4. They are reliable and responsible
An excellent team player completes tasks in order of priority, not necessarily in order that they’re given. When they aren’t sure of what should take priority, they ask their manager. As a reliable and responsible team player, you will be able to manage your time effectively, be prepared for meetings, and be trusted to work on your own without constant supervision. Your manager and teammates will feel like they can rely on you for help and support whenever needed.
5. They actively listen
You are only a team player if you respectfully consider the viewpoints and ideas of other people as well. Active listening is harder than you think. When you hear someone saying something you don’t agree with, listen to understand, not answer. Consider what they’re saying and more importantly, why they believe that.

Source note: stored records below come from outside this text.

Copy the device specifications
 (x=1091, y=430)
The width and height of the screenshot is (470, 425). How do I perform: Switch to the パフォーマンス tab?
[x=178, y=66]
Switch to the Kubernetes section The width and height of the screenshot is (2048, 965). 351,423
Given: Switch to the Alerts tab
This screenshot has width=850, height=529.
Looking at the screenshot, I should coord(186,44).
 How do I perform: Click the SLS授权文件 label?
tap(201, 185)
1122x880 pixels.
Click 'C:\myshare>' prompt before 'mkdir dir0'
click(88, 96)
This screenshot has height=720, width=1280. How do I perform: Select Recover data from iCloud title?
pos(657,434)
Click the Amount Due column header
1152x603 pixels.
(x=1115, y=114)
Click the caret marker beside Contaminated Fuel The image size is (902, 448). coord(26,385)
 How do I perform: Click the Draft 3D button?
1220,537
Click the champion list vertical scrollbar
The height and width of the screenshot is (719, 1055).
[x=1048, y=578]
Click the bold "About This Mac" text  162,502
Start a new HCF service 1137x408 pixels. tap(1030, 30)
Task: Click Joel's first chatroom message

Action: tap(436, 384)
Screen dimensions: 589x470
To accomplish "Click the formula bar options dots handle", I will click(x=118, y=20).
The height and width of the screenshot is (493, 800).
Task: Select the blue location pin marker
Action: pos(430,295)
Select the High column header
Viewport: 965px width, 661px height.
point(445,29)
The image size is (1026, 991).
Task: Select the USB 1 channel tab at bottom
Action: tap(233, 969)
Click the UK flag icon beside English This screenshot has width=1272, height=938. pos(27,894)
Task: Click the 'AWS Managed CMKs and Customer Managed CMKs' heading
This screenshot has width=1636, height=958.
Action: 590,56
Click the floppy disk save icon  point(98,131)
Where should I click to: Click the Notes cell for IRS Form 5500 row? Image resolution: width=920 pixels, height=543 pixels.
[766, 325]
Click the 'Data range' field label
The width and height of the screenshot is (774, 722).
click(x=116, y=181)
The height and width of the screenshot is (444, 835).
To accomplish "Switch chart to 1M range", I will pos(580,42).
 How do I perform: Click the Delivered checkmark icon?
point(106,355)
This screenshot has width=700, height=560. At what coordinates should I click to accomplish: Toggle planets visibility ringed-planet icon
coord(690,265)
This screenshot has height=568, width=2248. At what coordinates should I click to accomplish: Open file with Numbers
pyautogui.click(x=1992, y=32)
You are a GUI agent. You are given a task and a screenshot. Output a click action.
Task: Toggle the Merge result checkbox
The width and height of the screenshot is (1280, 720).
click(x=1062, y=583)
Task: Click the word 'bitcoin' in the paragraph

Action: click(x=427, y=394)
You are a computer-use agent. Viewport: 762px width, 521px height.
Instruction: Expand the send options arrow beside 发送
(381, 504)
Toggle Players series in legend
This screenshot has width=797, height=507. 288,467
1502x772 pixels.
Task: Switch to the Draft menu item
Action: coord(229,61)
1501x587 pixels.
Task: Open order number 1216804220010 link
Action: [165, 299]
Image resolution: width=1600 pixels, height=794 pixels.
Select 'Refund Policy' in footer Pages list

6. They communicate within their team
Transparency is key on a team, and good team players actively work to keep other team members informed. No one likes to be blind-sided. When team members share information and everyone is on the same page, it could be the difference between the success and failure of a project. Team members who are informed are more likely to trust you, stay engaged, and are more motivated to reciprocate.
7. They lend a helping hand
As a team, we are only as strong as our weakest link. Look for opportunities to help your team members grow. For example, if a member of your team is having trouble with a technology tool that is easy for you, offer to sit down with them and show them what you know. A word of caution: your passion may be confusing and come across as condescending to the other person. Remember to be genuine and respectful.
8. They are respectful
It is important to be self-aware of how you treat others. Respect is earned but can be lost in a moment’s notice. An ideal team player knows how to have fun but would never do it at someone else’s expense. You earn the respect of your co-workers a lot more quickly [LL1] by expressing genuine interest in them rather than trying to make them interested in you.
9. They are problem-solvers
It is easy for everyone to point out problems; however, there is no reason why you can’t offer solutions yourself. Your teammates will appreciate your skills, which can also help you earn respect more quickly.
10. They recognize and acknowledge when they are wrong
A good team player will back off an idea when it becomes clear it’s not the right path. Acknowledge what went wrong, or won’t work, and then focus on expectations moving forward. Don’t be a stubborn stick in the mud; rather, focus on what may or may not have gone wrong. Keep moving forward.